The supposed harmony was first broken by the Ribbentrop-Molotov Pact, which turned Poland into a political pawn of the Nazis and the Soviets. Russian occupation brought underlying antisemitism to the surface. The Poles felt that they were under siege, suddenly dominated by a power that they suspected was working in concert with an internal enemy. Gross’s suggestion of a link between the destruction of an anti-Soviet group in 1940 and the pogrom in 1941 implies that the latter may have been an act of revenge, as well as an attempt by the non-Jewish Poles to purge a perceived nefarious influence.
The Poles made the Jews their scapegoats for Soviet infiltration, though there was plenty of complicity with communism among the non-Jewish populace. It was likely easier for the Poles to express anger toward the Jews rather than directly toward the enemy Soviets, due to their fear of retribution.
The Nazi invasion was, therefore, an opportunity to form an alliance with a common Soviet enemy. Some also felt safer expressing their antisemitic hatred under Nazi occupation. The explicit outburst of antisemitism indicates that many people kept their prejudices secret until an authoritative power emerged that allowed them to express their true feelings toward certain groups.

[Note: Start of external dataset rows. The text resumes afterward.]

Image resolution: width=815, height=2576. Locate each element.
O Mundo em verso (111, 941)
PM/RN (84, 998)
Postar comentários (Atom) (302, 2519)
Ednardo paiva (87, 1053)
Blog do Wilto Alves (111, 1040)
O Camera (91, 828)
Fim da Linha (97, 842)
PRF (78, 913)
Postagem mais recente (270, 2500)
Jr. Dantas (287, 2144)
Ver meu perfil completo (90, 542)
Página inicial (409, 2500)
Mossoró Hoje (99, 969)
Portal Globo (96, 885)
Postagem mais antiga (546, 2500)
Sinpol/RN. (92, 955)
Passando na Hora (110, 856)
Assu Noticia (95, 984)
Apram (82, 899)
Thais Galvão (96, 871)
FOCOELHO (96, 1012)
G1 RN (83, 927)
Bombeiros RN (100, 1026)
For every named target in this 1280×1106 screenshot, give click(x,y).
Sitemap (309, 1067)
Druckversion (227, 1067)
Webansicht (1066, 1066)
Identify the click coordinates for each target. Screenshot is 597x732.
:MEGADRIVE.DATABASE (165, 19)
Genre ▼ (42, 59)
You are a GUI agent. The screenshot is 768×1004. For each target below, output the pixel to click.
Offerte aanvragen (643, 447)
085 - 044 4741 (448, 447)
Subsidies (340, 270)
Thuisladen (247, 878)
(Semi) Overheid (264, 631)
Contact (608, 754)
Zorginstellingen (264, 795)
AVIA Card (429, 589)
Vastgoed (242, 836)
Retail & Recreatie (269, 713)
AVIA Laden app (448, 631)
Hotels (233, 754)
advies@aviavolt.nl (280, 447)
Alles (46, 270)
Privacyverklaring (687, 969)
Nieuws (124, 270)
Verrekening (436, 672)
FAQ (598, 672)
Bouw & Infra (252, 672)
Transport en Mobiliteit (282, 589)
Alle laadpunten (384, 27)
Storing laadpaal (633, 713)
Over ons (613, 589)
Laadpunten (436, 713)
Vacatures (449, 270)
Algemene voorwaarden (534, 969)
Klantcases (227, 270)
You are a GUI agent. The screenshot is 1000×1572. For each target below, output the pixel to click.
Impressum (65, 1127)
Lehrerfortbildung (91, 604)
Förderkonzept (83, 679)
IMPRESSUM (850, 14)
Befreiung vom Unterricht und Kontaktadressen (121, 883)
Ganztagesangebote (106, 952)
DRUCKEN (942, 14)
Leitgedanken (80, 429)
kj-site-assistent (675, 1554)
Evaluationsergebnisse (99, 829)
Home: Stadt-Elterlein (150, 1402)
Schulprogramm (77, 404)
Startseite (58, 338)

The non-Jewish Poles’ reception of the Nazis contrasted with the Jews’ supposed reception of the Soviets. The latter story was largely composed of false rumors. There was far less mirth among the Jews about Russian invasion than there was among the Gentiles about the invasion of the Wehrmacht.
The campaign of dehumanization preceded actual violence against Jews, who were equated with vermin and derided for their beliefs and practices—hence the practice of public humiliations, such as lessons in manners. During these episodes, the Jews had no protection from any authorities and were vulnerable to exploitation by criminals. Ironically, both the Catholic bishop of Lomza and mobster Wolf Szlepen offered protection to the Jews under false pretenses. The plundering that Gross explains in greater depth in a later chapter occurred at all echelons of Polish society.